EXCERPT PROVIDED:
It was bluebird when we were there, and I think the run was Zachary, basically all ice at the top but it was still fun and you could haul ass pretty easy.


----------



## binarypie (Nov 29, 2009)

Stayed up through Monday and I've had a great time. I hiked all the way up to to the top of the cornice. The cement is a lot of work to ride if you don't keep your speed up. 

Good to finally hit 10 days on snow in this craptastic season. 

Lets hope it gets cold soon so we can get some real snow.


----------



## jdang307 (Feb 6, 2011)

Nice base building it seems. Which is great. Have trip to Mammoth in a month, and need to plan a trip to Tahoe before the end of the season.


----------



## KIRKRIDER (Mar 18, 2008)

binarypie said:


> Stayed up through Monday and I've had a great time. I hiked all the way up to to the top of the cornice. The cement is a lot of work to ride if you don't keep your speed up.
> 
> Good to finally hit 10 days on snow in this craptastic season.
> 
> Lets hope it gets cold soon so we can get some real snow.



Good call. Looks good today, albeit still warm(ish) 31...
I got on 5 yesterday and went right, it was all untraced. after a few seconds I realized how really sluggish and deep it was. You don't want to fall in that. Next storm with colder air should be "it".


----------



## scotty100 (Apr 3, 2012)

Some new reports:

http://blog.sfgate.com/ski/2014/02/10/3237/

I can't get back up for another 2 weeks...damn...just the most frustrating season ever.


----------



## KIRKRIDER (Mar 18, 2008)

scotty100 said:


> Some new reports:
> 
> http://blog.sfgate.com/ski/2014/02/10/3237/
> 
> I can't get back up for another 2 weeks...damn...just the most frustrating season ever.

INFORMATION SHOWN:
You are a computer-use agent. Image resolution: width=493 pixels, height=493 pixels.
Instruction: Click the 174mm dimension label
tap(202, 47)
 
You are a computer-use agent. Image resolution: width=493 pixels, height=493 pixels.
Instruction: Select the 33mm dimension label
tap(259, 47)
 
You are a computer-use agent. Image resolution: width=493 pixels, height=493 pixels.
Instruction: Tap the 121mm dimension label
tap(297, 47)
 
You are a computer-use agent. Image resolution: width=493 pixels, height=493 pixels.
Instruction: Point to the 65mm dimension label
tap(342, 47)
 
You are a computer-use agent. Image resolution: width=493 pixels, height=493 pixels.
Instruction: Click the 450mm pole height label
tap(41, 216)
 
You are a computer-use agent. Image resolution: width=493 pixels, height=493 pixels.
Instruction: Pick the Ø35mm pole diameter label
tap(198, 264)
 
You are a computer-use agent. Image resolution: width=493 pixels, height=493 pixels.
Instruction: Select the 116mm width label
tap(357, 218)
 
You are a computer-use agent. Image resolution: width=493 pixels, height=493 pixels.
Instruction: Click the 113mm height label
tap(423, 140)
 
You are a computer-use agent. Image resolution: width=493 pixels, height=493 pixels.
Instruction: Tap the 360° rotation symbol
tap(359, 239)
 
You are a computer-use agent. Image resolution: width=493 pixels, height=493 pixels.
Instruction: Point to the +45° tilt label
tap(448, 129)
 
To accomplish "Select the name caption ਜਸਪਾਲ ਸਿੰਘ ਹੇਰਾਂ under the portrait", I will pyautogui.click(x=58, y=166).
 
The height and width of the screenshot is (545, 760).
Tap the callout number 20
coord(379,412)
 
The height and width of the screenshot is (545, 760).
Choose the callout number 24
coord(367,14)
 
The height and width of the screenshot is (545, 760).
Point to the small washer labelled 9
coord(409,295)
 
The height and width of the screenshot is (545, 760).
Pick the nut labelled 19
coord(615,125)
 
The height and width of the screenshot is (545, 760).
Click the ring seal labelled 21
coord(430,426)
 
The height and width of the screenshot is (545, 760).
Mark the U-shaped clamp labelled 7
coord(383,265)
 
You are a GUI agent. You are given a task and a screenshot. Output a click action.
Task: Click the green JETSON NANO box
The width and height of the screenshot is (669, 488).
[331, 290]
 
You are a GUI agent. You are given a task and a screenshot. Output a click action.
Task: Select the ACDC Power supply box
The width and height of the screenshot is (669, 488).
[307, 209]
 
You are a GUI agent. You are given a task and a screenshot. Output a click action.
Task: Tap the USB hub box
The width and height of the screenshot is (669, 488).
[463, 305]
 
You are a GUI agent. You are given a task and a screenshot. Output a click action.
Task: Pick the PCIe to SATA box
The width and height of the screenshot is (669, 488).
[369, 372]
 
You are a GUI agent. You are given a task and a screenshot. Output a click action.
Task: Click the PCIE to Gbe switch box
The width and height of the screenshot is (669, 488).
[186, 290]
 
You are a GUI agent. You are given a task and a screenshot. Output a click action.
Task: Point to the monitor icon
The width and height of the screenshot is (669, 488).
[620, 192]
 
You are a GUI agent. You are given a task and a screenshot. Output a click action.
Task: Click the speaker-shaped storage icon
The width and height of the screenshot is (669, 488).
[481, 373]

SET OF TASKS:
• 1. Can you echo, word for word, the part of the ski forum thread that begins at the words "## jdang307 (Feb" and stops after "of the season."?
• 2. Do these statements agree with the ski forum thread? Answer yes or no for each, quoting the deciding words. (a) jdang307 has a trip to Mammoth planned in about a month. (b) When KIRKRIDER got on 5 and went right, the snow had already been tracked by others. (c) scotty100 expects to get back up within a week.

RESPONSES IN ORDER:
• 1.
## jdang307 (Feb 6, 2011)

Nice base building it seems. Which is great. Have trip to Mammoth in a month, and need to plan a trip to Tahoe before the end of the season.

• 2.
(a) Yes: "Have trip to Mammoth in a month"
(b) No: "it was all untraced."
(c) No: "I can't get back up for another 2 weeks"